### Exercise prompt
List every distinct username that posts in the forum thread on D40 camera cases below, in the order each first appears.

### Provided passage

# any recommendations for d40 cases/bags ?



## joec (Nov 2, 2005)

can any one point me in the direction of a case or bag to protect my d40 camera.
the case/bag is primarly to protect the camera whilst out and about on holiday.

thanks


----------



## joec (Nov 2, 2005)

no one got a d40 or d60 case/bag


----------



## SBerlyn (Nov 9, 2008)

Depends on the style you want and also the size; what other equipment / belongings do you want to store in it at the same time?

S


----------



## joec (Nov 2, 2005)

just looking for something that gives easy access to the camera, should only be the camera and the attached lens.
been looking at the cf dc1 case but reviews say it is quite soft not ideal if camera is vunerable to knocks


----------



## farz020589 (Oct 3, 2008)

i have this case for my d40 and its great. if u shop about im sure u could find it cheaper just the first site i found it on. would highly recomend it though.

http://www.currys.co.uk/martprd/sto...m=null&tm=null&sku=359738&category_oid=-33712


----------



## Andy M (Apr 7, 2006)

I have that exact one for my D90 and it is very nice


----------



## joec (Nov 2, 2005)

thanks folks.
is the camera a snug fit in this case or does it have room to move about?
also how do you go about carrying it, over the shoulder style and if so do you have the camera strap round your neck at the same time or just when you take the camera out?

i think this is the one but slightly different name
http://products.lowepro.com/product/Rezo-TLZ-20,2017,8.htm


----------



## farz020589 (Oct 3, 2008)

think that one is slightly different/bigger, but the one i gave you the link for the camera fits in snug but not to tight i would say its well protected. Normally i just carry it over my shoulder with the strap attached to the bag and not to the actual camera.


----------



## joec (Nov 2, 2005)

thanks farz
will have a search for the one you linked.


----------



## joec (Nov 2, 2005)

how can they do it , they are supposed to be the same company but an £8 or so difference

http://www.dixons.co.uk/product.php?sku=359738&camp_id=froogle


----------



## Dave^ (Mar 22, 2007)

i got one similar to this.....

http://www.7dayshop.com/catalog/product_info.php?cPath=777_1&products_id=100214


----------

######
### Material

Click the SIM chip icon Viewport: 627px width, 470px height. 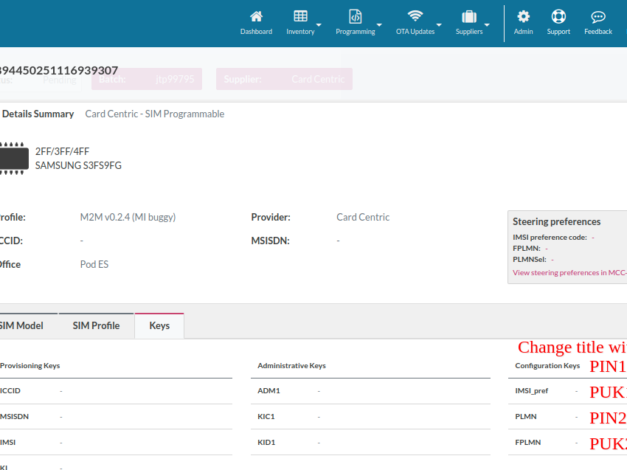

######

### Written solution
joec, SBerlyn, farz020589, Andy M, Dave^